Copy every line of the data below word for word, leaving out the pictures.
═════ GIVEN DATA ═════
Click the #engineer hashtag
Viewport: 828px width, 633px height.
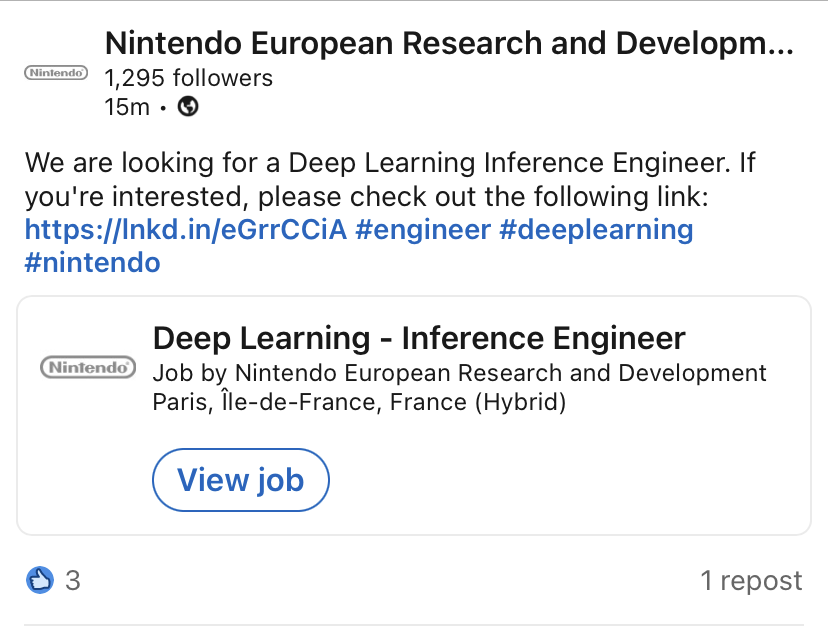(x=423, y=229)
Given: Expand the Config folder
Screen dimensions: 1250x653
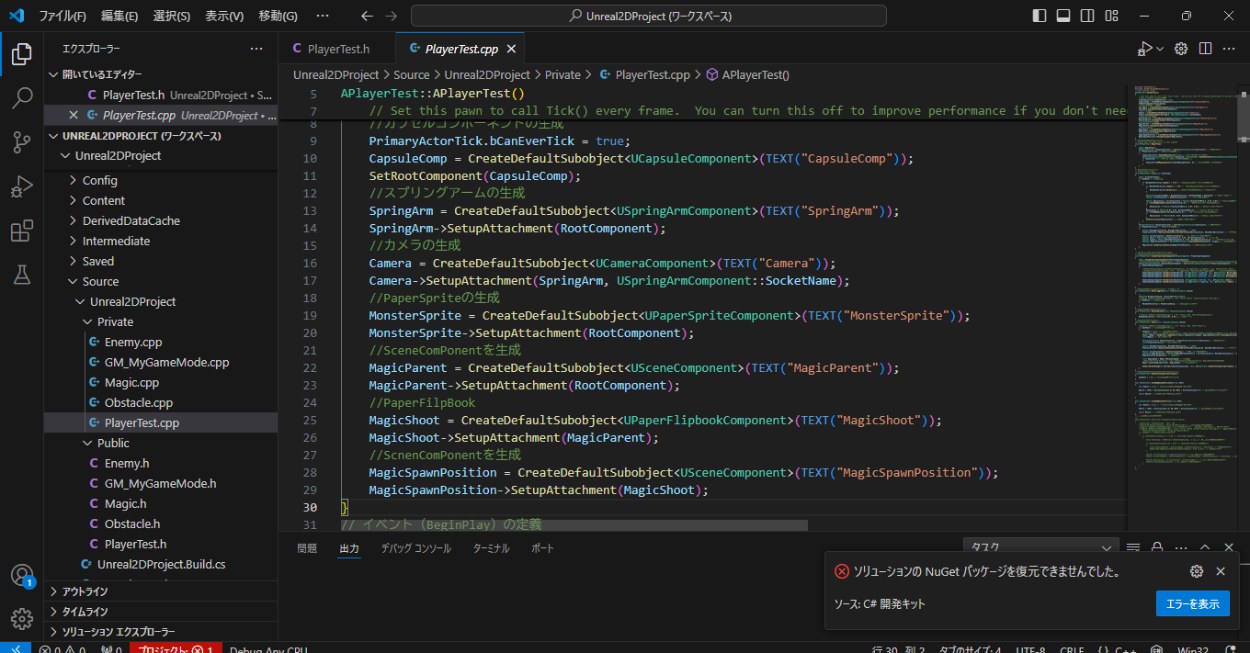Looking at the screenshot, I should [x=99, y=181].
═════
## OUTPUT
Click the #engineer hashtag
Viewport: 828px width, 633px height.
(x=423, y=229)
Given: Expand the Config folder
Screen dimensions: 1250x653
Looking at the screenshot, I should [x=99, y=181].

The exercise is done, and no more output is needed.